Excerpted text |
--------------------------------
Getting married can be one of the happiest moments of your life but BEING married—particularly in that first year—can be one of the hardest. Even when you’ve been happily married for years, there may be moments where you realize you haven’t yet completed the transition.
Those of us who have been married for a while know this is completely normal, but it can throw an otherwise balanced newlywed off-kilter and cause unnecessary questions and doubts.
Why is This Stage of Married Life So Challenging?
>> Being single comes with freedom and the ability to make decisions solely in one’s own best interest. Decisions like taking a trip, accepting a job offer, or even just what to have for dinner are less complicated when you don’t have to take a partner and their opinions into account.
>> To create a healthy marriage, both partners need to come to it as independent entities, but understanding the difference between independence and inter-dependence is crucial. If newlyweds don’t understand that it takes time, effort, and patience to work out differences in priorities, values, boundaries, energy levels, outside friendships, money, sex, and the like, it can get hairy.
>> Couples need to distinguish between the stress placed on them from outside the marriage versus the stress arising from within their relationship. The sooner they realize that most stress comes from outside their relationship and learn to stand united against it, the better. Until then, each spouse can fall temptation to seeing the other as the enemy instead of an ally.
The unfortunate result of all this is that it’s easy for a newly-married couple to assume they made a big mistake or are “doing it wrong” when normal conflicts arise.
Below are a few suggestions to make the transition from single life to wedded bliss less of a bumpy ride.
Do you argue with your new spouse about money? You’re not alone.
Check out our article on The Premarital Money Interview: The Top 10 Questions to Ask Your Fiance’
How to Make It Easier
> Adjust your expectations. The dating and engagement periods are often full of romance, excitement, and passion—things that, over time, begin to change in the best of marriages. Realize that this is an opportunity for you to build on these feelings as a couple and deepen your bond through “real-life” experiences like establishing your daily routine, merging your finances, divvy-ing up weekly household chores, and continuing to learn lots of new things about each other.
>> Ditch the need to be right. When you and your spouse see things differently, there is a tendency to view this as a divide. If the focus then shifts from “our way” to “my way”, these extreme positions can veer into judgment and resentment. To avoid this, try identifying a third alternative that meets both your needs. Learning to compromise well makes it possible for you to resolve things quickly and is often more unifying than getting your way.
>> Look out for #1. And by that, I mean your marriage. You and your spouse are now a new (and complete) family, and not just an appendage of your nuclear family. While friends and coworkers may still play a significant role in your lives, let them know that your spouse is now your main priority and then make decisions—big or small—based on that fact.
>> Handle your conflict internally. Though it may be tempting to turn to friends and family when problems arise with your partner, this can backfire. The risk of them taking sides, misunderstanding the entire situation, or never being able to “forgive and forget” when you resolve things and move on with your spouse is high. By maintaining this boundary, you’re demonstrating to your spouse that you can address things alone without “ratting them out” to others.
--------------------------------
Records shown |

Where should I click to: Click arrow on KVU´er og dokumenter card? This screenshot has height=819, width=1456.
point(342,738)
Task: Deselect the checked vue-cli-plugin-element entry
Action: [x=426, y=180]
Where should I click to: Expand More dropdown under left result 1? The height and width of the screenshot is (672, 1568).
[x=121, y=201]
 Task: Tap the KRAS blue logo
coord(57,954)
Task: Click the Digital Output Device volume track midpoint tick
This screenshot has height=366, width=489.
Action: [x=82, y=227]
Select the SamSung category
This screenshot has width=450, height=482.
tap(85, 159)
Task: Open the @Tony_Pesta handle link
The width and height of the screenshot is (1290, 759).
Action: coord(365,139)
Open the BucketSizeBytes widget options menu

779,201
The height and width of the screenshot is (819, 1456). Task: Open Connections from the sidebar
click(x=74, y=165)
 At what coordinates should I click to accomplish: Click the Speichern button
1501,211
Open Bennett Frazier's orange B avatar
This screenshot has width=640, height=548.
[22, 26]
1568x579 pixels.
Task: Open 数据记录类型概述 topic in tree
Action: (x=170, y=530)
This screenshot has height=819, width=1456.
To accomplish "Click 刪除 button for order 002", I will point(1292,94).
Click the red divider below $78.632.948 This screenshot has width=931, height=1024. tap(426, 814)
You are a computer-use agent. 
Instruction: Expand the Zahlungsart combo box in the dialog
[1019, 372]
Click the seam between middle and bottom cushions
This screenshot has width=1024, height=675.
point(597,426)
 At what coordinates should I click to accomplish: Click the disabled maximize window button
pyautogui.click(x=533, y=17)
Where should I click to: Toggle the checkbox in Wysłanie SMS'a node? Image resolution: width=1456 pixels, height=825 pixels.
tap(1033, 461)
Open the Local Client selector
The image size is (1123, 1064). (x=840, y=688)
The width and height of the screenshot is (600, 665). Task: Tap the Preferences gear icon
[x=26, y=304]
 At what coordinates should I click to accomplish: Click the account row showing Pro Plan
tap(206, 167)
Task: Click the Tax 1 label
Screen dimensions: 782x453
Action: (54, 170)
--------------------------------
Parts of the exercise |
A - Change the passage on the first year of marriage in the part that opens with the words "Getting married can" and closes with "questions and doubts.", replacing "off-kilter" with "unsettled".
B - For each statement, say yes or no to whether it agrees with the passage on the first year of marriage, and quote the words that decide it: (i) decisions such as taking a trip are less complicated without a partner's opinions to consider; (ii) most stress on a married couple arises from within their relationship; (iii) turning to friends and family when problems arise with a partner is recommended.
The records are separate material and have no connection to the passage on the first year of marriage.

Results for each task |
A -
Getting married can be one of the happiest moments of your life but BEING married—particularly in that first year—can be one of the hardest. Even when you’ve been happily married for years, there may be moments where you realize you haven’t yet completed the transition.
Those of us who have been married for a while know this is completely normal, but it can throw an otherwise balanced newlywed unsettled and cause unnecessary questions and doubts.

B -
(i) Yes: "less complicated when you don’t have to take a partner and their opinions into account."
(ii) No: "most stress comes from outside their relationship"
(iii) No: "Though it may be tempting to turn to friends and family when problems arise with your partner, this can backfire."